**** Input records ****

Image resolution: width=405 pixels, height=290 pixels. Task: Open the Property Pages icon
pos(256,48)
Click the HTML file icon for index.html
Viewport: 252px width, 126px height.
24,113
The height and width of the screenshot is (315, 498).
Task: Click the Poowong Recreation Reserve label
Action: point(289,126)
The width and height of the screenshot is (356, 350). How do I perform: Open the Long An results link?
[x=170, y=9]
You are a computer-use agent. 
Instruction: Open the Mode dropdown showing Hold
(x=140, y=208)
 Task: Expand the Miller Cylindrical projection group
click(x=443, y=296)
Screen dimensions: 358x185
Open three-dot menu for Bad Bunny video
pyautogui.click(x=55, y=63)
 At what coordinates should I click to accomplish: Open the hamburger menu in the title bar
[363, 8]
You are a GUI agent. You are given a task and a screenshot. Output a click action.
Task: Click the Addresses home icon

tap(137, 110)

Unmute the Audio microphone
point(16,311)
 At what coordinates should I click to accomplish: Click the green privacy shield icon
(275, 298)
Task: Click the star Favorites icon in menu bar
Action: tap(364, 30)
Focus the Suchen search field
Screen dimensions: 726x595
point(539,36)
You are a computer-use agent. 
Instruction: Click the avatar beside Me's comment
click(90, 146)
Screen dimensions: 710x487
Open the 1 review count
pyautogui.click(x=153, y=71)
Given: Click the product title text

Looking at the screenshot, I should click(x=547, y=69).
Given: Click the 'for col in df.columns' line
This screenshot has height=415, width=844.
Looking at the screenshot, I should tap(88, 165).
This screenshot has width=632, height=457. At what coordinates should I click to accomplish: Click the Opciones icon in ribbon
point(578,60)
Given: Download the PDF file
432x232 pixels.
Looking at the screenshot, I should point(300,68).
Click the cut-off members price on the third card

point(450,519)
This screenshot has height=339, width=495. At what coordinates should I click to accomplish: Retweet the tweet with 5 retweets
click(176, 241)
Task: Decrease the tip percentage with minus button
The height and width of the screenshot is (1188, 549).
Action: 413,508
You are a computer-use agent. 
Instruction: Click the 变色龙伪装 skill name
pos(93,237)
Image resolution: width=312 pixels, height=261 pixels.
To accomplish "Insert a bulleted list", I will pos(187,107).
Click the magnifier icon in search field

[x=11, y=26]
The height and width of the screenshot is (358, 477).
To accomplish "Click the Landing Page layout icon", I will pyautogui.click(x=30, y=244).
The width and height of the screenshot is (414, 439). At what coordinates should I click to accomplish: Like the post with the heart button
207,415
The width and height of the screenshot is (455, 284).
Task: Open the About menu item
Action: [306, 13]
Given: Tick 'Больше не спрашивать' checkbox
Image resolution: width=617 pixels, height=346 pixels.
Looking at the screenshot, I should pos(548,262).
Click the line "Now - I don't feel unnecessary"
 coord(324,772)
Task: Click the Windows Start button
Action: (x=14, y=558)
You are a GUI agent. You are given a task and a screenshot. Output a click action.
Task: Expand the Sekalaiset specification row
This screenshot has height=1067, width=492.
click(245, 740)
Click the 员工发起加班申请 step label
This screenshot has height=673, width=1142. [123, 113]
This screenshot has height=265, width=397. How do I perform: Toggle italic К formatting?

****

Exercise directions ::
Exactly as they stand, write out all of the entries.

Solution below ::
Image resolution: width=405 pixels, height=290 pixels. Task: Open the Property Pages icon
pos(256,48)
Click the HTML file icon for index.html
Viewport: 252px width, 126px height.
24,113
The height and width of the screenshot is (315, 498).
Task: Click the Poowong Recreation Reserve label
Action: point(289,126)
The width and height of the screenshot is (356, 350). How do I perform: Open the Long An results link?
[x=170, y=9]
You are a computer-use agent. 
Instruction: Open the Mode dropdown showing Hold
(x=140, y=208)
 Task: Expand the Miller Cylindrical projection group
click(x=443, y=296)
Screen dimensions: 358x185
Open three-dot menu for Bad Bunny video
pyautogui.click(x=55, y=63)
 At what coordinates should I click to accomplish: Open the hamburger menu in the title bar
[363, 8]
You are a GUI agent. You are given a task and a screenshot. Output a click action.
Task: Click the Addresses home icon

tap(137, 110)

Unmute the Audio microphone
point(16,311)
 At what coordinates should I click to accomplish: Click the green privacy shield icon
(275, 298)
Task: Click the star Favorites icon in menu bar
Action: tap(364, 30)
Focus the Suchen search field
Screen dimensions: 726x595
point(539,36)
You are a computer-use agent. 
Instruction: Click the avatar beside Me's comment
click(90, 146)
Screen dimensions: 710x487
Open the 1 review count
pyautogui.click(x=153, y=71)
Given: Click the product title text

Looking at the screenshot, I should click(x=547, y=69).
Given: Click the 'for col in df.columns' line
This screenshot has height=415, width=844.
Looking at the screenshot, I should tap(88, 165).
This screenshot has width=632, height=457. At what coordinates should I click to accomplish: Click the Opciones icon in ribbon
point(578,60)
Given: Download the PDF file
432x232 pixels.
Looking at the screenshot, I should point(300,68).
Click the cut-off members price on the third card

point(450,519)
This screenshot has height=339, width=495. At what coordinates should I click to accomplish: Retweet the tweet with 5 retweets
click(176, 241)
Task: Decrease the tip percentage with minus button
The height and width of the screenshot is (1188, 549).
Action: 413,508
You are a computer-use agent. 
Instruction: Click the 变色龙伪装 skill name
pos(93,237)
Image resolution: width=312 pixels, height=261 pixels.
To accomplish "Insert a bulleted list", I will pos(187,107).
Click the magnifier icon in search field

[x=11, y=26]
The height and width of the screenshot is (358, 477).
To accomplish "Click the Landing Page layout icon", I will pyautogui.click(x=30, y=244).
The width and height of the screenshot is (414, 439). At what coordinates should I click to accomplish: Like the post with the heart button
207,415
The width and height of the screenshot is (455, 284).
Task: Open the About menu item
Action: [306, 13]
Given: Tick 'Больше не спрашивать' checkbox
Image resolution: width=617 pixels, height=346 pixels.
Looking at the screenshot, I should pos(548,262).
Click the line "Now - I don't feel unnecessary"
 coord(324,772)
Task: Click the Windows Start button
Action: (x=14, y=558)
You are a GUI agent. You are given a task and a screenshot. Output a click action.
Task: Expand the Sekalaiset specification row
This screenshot has height=1067, width=492.
click(245, 740)
Click the 员工发起加班申请 step label
This screenshot has height=673, width=1142. [123, 113]
This screenshot has height=265, width=397. How do I perform: Toggle italic К formatting?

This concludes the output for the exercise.